Entries for pointing to text and elements
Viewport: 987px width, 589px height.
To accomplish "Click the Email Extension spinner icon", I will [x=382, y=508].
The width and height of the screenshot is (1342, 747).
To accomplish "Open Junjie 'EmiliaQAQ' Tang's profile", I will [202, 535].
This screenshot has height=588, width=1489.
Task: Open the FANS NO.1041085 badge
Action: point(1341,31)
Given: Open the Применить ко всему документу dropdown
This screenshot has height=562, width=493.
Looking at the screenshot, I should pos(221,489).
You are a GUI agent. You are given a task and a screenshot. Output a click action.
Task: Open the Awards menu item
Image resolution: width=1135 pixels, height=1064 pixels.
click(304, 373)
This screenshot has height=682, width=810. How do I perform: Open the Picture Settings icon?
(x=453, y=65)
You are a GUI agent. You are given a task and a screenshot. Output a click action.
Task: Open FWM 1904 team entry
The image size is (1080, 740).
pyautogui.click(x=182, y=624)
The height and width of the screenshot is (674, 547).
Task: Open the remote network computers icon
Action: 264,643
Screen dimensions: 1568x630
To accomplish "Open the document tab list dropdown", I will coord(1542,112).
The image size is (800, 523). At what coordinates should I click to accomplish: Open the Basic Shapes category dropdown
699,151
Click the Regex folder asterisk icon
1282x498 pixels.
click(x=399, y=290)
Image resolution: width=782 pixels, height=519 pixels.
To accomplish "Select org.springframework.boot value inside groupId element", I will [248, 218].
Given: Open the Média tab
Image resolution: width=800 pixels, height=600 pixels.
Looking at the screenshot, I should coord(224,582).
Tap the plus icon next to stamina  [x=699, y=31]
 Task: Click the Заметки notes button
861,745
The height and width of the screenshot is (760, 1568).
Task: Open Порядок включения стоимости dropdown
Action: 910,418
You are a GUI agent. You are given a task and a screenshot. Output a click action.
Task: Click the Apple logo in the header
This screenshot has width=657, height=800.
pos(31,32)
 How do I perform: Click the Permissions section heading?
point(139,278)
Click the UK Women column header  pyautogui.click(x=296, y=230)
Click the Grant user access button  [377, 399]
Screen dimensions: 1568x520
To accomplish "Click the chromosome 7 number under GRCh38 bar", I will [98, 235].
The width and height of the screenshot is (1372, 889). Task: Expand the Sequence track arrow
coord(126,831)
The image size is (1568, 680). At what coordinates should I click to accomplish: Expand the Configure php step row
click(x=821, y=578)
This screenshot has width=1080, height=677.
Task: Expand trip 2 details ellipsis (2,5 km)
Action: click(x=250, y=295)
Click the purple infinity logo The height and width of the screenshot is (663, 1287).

◆ Written instruction
Return, word for word, the lines from the one containing "The width and height of the screenshot is (1372, 889)." through the end of the entries, including both ends.

◆ Response to this exercise
The width and height of the screenshot is (1372, 889). Task: Expand the Sequence track arrow
coord(126,831)
The image size is (1568, 680). At what coordinates should I click to accomplish: Expand the Configure php step row
click(x=821, y=578)
This screenshot has width=1080, height=677.
Task: Expand trip 2 details ellipsis (2,5 km)
Action: click(x=250, y=295)
Click the purple infinity logo The height and width of the screenshot is (663, 1287).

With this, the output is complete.